For the remaining 880 periods, the median number of samples the participants have taken is 7.0 for winning players and 6.0 for losing players, and the IQR is 4.0 for both. The median of the absolute distance between participants’ best design sample and true optimal design for winning and losing players are 0.48 and 2.79 with an IQR of 1.38 and 8.96, respectively. Similarly, the median distance between participants’ best function value and true optimum for winning and losing players are 0.05 and 1.56 with an IQR of 0.45 and 19.65, respectively. These results are summarized in Table 1. Note that these numbers refer to the absolute quantities without any normalization.

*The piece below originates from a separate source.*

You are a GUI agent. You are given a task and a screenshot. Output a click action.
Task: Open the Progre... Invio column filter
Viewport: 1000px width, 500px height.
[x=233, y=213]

Median | Median | IQR | IQR | |
---|---|---|---|---|

Statistic | (Win) | (Loss) | (Win) | (Loss) |

Number of samples | 7.0 | 6.0 | 4.0 | 4.0 |

Absolute distance of the best x from the optimum | 0.48 | 2.79 | 1.38 | 8.96 |

Absolute distance of the best y from the optimum | 0.05 | 1.56 | 0.45 | 19.65 |

Median | Median | IQR | IQR | |
---|---|---|---|---|

Statistic | (Win) | (Loss) | (Win) | (Loss) |

Number of samples | 7.0 | 6.0 | 4.0 | 4.0 |

Absolute distance of the best x from the optimum | 0.48 | 2.79 | 1.38 | 8.96 |

Absolute distance of the best y from the optimum | 0.05 | 1.56 | 0.45 | 19.65 |

The smaller variation in the performance (quantified by the distance between the design variable values/function values and the true optimum) of the winning players as compared to that in the losing players indicates that the players attempt to be competitive regardless of their opponent’s score. This result suggests that the players have developed a belief of a strong opponent regardless of the actual ability of their opponent.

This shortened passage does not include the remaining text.